Task goal
Repeat each record word for word. Leave nothing out.

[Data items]
-- Opening Marker --
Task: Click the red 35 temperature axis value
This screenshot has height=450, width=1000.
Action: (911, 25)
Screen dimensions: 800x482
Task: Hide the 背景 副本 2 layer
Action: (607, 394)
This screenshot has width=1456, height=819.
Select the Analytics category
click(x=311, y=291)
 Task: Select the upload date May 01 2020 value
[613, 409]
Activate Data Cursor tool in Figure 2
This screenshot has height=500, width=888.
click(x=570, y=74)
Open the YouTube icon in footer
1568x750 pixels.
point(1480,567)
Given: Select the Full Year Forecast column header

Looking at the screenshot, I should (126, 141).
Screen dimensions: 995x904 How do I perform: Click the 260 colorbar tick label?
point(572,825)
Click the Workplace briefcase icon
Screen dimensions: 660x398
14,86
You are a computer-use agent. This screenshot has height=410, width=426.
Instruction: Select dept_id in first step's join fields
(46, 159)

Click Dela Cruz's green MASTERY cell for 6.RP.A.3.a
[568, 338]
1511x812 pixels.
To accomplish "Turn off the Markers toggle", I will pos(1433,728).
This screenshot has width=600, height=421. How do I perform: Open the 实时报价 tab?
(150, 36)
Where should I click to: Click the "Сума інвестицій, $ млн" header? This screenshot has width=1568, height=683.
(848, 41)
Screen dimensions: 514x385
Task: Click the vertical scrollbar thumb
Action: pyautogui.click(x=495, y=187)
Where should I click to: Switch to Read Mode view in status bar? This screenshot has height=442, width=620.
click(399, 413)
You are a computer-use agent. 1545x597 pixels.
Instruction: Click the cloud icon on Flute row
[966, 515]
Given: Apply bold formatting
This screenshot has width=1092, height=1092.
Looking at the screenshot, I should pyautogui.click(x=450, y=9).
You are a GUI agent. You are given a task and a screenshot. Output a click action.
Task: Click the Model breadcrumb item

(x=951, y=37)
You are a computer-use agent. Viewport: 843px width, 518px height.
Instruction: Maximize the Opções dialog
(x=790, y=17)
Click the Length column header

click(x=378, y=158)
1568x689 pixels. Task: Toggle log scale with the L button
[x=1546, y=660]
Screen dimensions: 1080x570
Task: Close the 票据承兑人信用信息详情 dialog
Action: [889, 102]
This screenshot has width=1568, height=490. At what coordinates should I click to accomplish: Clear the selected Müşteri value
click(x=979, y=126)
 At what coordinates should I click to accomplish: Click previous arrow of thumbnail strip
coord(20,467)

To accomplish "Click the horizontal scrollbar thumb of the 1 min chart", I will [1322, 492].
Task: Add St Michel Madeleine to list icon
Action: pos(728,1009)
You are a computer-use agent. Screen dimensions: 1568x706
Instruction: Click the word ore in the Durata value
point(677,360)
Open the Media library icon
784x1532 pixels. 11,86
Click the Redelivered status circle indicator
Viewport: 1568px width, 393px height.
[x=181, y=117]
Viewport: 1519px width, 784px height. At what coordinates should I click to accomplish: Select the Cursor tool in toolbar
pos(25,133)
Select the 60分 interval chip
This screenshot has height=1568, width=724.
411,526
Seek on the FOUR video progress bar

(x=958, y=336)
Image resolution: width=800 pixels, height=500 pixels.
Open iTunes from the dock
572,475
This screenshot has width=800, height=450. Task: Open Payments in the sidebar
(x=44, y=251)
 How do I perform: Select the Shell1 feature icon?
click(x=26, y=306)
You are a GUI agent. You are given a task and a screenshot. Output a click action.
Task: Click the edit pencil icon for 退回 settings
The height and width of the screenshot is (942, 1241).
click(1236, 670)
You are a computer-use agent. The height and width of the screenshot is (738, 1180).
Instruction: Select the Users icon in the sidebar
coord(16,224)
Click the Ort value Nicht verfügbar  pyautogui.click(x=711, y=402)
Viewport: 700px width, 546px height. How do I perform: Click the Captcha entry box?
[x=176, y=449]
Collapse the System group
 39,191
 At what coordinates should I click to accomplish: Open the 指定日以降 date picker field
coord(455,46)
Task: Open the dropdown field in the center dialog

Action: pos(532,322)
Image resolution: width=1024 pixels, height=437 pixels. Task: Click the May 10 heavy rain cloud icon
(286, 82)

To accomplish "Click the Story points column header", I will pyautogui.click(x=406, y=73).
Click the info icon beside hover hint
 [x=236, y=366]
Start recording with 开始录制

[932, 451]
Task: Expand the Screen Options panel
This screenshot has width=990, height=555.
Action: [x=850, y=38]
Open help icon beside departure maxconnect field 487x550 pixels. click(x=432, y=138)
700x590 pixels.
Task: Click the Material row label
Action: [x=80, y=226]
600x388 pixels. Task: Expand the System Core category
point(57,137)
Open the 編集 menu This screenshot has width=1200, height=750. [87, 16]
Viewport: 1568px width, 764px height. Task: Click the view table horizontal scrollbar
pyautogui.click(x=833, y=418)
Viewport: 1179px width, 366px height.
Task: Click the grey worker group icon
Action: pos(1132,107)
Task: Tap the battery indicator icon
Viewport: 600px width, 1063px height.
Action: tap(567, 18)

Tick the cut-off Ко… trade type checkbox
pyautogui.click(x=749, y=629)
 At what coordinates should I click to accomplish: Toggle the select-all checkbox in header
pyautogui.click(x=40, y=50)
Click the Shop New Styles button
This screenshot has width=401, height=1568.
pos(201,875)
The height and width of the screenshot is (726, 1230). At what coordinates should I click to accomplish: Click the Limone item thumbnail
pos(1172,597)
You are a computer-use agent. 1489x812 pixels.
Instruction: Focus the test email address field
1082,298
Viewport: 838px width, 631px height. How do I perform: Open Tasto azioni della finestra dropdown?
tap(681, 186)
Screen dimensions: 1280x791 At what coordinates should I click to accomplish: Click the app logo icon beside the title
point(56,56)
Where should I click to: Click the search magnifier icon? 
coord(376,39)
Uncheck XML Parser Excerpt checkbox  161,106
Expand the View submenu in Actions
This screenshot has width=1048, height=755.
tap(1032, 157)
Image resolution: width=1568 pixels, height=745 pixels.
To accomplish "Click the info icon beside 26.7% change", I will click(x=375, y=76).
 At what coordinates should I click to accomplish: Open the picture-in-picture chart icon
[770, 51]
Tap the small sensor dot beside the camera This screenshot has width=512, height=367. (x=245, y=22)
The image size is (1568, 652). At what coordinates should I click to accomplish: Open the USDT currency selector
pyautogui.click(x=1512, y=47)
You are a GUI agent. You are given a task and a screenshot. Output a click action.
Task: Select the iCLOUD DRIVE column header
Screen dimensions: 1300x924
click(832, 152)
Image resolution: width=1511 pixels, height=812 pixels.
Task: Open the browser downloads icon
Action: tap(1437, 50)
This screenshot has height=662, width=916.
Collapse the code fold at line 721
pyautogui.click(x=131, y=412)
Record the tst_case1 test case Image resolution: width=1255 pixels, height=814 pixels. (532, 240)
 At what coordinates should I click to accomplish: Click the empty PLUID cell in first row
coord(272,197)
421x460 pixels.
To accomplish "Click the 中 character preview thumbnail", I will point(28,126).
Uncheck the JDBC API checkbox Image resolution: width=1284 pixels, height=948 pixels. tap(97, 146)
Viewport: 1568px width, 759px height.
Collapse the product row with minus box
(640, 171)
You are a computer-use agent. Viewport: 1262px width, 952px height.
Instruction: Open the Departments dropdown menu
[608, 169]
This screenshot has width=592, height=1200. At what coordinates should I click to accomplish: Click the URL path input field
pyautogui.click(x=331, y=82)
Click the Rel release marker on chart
-- Closing Marker --
Completed exercise
Task: Click the red 35 temperature axis value
This screenshot has height=450, width=1000.
Action: (911, 25)
Screen dimensions: 800x482
Task: Hide the 背景 副本 2 layer
Action: (607, 394)
This screenshot has width=1456, height=819.
Select the Analytics category
click(x=311, y=291)
 Task: Select the upload date May 01 2020 value
[613, 409]
Activate Data Cursor tool in Figure 2
This screenshot has height=500, width=888.
click(x=570, y=74)
Open the YouTube icon in footer
1568x750 pixels.
point(1480,567)
Given: Select the Full Year Forecast column header

Looking at the screenshot, I should (126, 141).
Screen dimensions: 995x904 How do I perform: Click the 260 colorbar tick label?
point(572,825)
Click the Workplace briefcase icon
Screen dimensions: 660x398
14,86
You are a computer-use agent. This screenshot has height=410, width=426.
Instruction: Select dept_id in first step's join fields
(46, 159)

Click Dela Cruz's green MASTERY cell for 6.RP.A.3.a
[568, 338]
1511x812 pixels.
To accomplish "Turn off the Markers toggle", I will pos(1433,728).
This screenshot has width=600, height=421. How do I perform: Open the 实时报价 tab?
(150, 36)
Where should I click to: Click the "Сума інвестицій, $ млн" header? This screenshot has width=1568, height=683.
(848, 41)
Screen dimensions: 514x385
Task: Click the vertical scrollbar thumb
Action: pyautogui.click(x=495, y=187)
Where should I click to: Switch to Read Mode view in status bar? This screenshot has height=442, width=620.
click(399, 413)
You are a computer-use agent. 1545x597 pixels.
Instruction: Click the cloud icon on Flute row
[966, 515]
Given: Apply bold formatting
This screenshot has width=1092, height=1092.
Looking at the screenshot, I should pyautogui.click(x=450, y=9).
You are a GUI agent. You are given a task and a screenshot. Output a click action.
Task: Click the Model breadcrumb item

(x=951, y=37)
You are a computer-use agent. Viewport: 843px width, 518px height.
Instruction: Maximize the Opções dialog
(x=790, y=17)
Click the Length column header

click(x=378, y=158)
1568x689 pixels. Task: Toggle log scale with the L button
[x=1546, y=660]
Screen dimensions: 1080x570
Task: Close the 票据承兑人信用信息详情 dialog
Action: [889, 102]
This screenshot has width=1568, height=490. At what coordinates should I click to accomplish: Clear the selected Müşteri value
click(x=979, y=126)
 At what coordinates should I click to accomplish: Click previous arrow of thumbnail strip
coord(20,467)

To accomplish "Click the horizontal scrollbar thumb of the 1 min chart", I will [1322, 492].
Task: Add St Michel Madeleine to list icon
Action: pos(728,1009)
You are a computer-use agent. Screen dimensions: 1568x706
Instruction: Click the word ore in the Durata value
point(677,360)
Open the Media library icon
784x1532 pixels. 11,86
Click the Redelivered status circle indicator
Viewport: 1568px width, 393px height.
[x=181, y=117]
Viewport: 1519px width, 784px height. At what coordinates should I click to accomplish: Select the Cursor tool in toolbar
pos(25,133)
Select the 60分 interval chip
This screenshot has height=1568, width=724.
411,526
Seek on the FOUR video progress bar

(x=958, y=336)
Image resolution: width=800 pixels, height=500 pixels.
Open iTunes from the dock
572,475
This screenshot has width=800, height=450. Task: Open Payments in the sidebar
(x=44, y=251)
 How do I perform: Select the Shell1 feature icon?
click(x=26, y=306)
You are a GUI agent. You are given a task and a screenshot. Output a click action.
Task: Click the edit pencil icon for 退回 settings
The height and width of the screenshot is (942, 1241).
click(1236, 670)
You are a computer-use agent. The height and width of the screenshot is (738, 1180).
Instruction: Select the Users icon in the sidebar
coord(16,224)
Click the Ort value Nicht verfügbar  pyautogui.click(x=711, y=402)
Viewport: 700px width, 546px height. How do I perform: Click the Captcha entry box?
[x=176, y=449]
Collapse the System group
 39,191
 At what coordinates should I click to accomplish: Open the 指定日以降 date picker field
coord(455,46)
Task: Open the dropdown field in the center dialog

Action: pos(532,322)
Image resolution: width=1024 pixels, height=437 pixels. Task: Click the May 10 heavy rain cloud icon
(286, 82)

To accomplish "Click the Story points column header", I will pyautogui.click(x=406, y=73).
Click the info icon beside hover hint
 [x=236, y=366]
Start recording with 开始录制

[932, 451]
Task: Expand the Screen Options panel
This screenshot has width=990, height=555.
Action: [x=850, y=38]
Open help icon beside departure maxconnect field 487x550 pixels. click(x=432, y=138)
700x590 pixels.
Task: Click the Material row label
Action: [x=80, y=226]
600x388 pixels. Task: Expand the System Core category
point(57,137)
Open the 編集 menu This screenshot has width=1200, height=750. [87, 16]
Viewport: 1568px width, 764px height. Task: Click the view table horizontal scrollbar
pyautogui.click(x=833, y=418)
Viewport: 1179px width, 366px height.
Task: Click the grey worker group icon
Action: pos(1132,107)
Task: Tap the battery indicator icon
Viewport: 600px width, 1063px height.
Action: tap(567, 18)

Tick the cut-off Ко… trade type checkbox
pyautogui.click(x=749, y=629)
 At what coordinates should I click to accomplish: Toggle the select-all checkbox in header
pyautogui.click(x=40, y=50)
Click the Shop New Styles button
This screenshot has width=401, height=1568.
pos(201,875)
The height and width of the screenshot is (726, 1230). At what coordinates should I click to accomplish: Click the Limone item thumbnail
pos(1172,597)
You are a computer-use agent. 1489x812 pixels.
Instruction: Focus the test email address field
1082,298
Viewport: 838px width, 631px height. How do I perform: Open Tasto azioni della finestra dropdown?
tap(681, 186)
Screen dimensions: 1280x791 At what coordinates should I click to accomplish: Click the app logo icon beside the title
point(56,56)
Where should I click to: Click the search magnifier icon? 
coord(376,39)
Uncheck XML Parser Excerpt checkbox  161,106
Expand the View submenu in Actions
This screenshot has width=1048, height=755.
tap(1032, 157)
Image resolution: width=1568 pixels, height=745 pixels.
To accomplish "Click the info icon beside 26.7% change", I will click(x=375, y=76).
 At what coordinates should I click to accomplish: Open the picture-in-picture chart icon
[770, 51]
Tap the small sensor dot beside the camera This screenshot has width=512, height=367. (x=245, y=22)
The image size is (1568, 652). At what coordinates should I click to accomplish: Open the USDT currency selector
pyautogui.click(x=1512, y=47)
You are a GUI agent. You are given a task and a screenshot. Output a click action.
Task: Select the iCLOUD DRIVE column header
Screen dimensions: 1300x924
click(832, 152)
Image resolution: width=1511 pixels, height=812 pixels.
Task: Open the browser downloads icon
Action: tap(1437, 50)
This screenshot has height=662, width=916.
Collapse the code fold at line 721
pyautogui.click(x=131, y=412)
Record the tst_case1 test case Image resolution: width=1255 pixels, height=814 pixels. (532, 240)
 At what coordinates should I click to accomplish: Click the empty PLUID cell in first row
coord(272,197)
421x460 pixels.
To accomplish "Click the 中 character preview thumbnail", I will point(28,126).
Uncheck the JDBC API checkbox Image resolution: width=1284 pixels, height=948 pixels. tap(97, 146)
Viewport: 1568px width, 759px height.
Collapse the product row with minus box
(640, 171)
You are a computer-use agent. Viewport: 1262px width, 952px height.
Instruction: Open the Departments dropdown menu
[608, 169]
This screenshot has width=592, height=1200. At what coordinates should I click to accomplish: Click the URL path input field
pyautogui.click(x=331, y=82)
Click the Rel release marker on chart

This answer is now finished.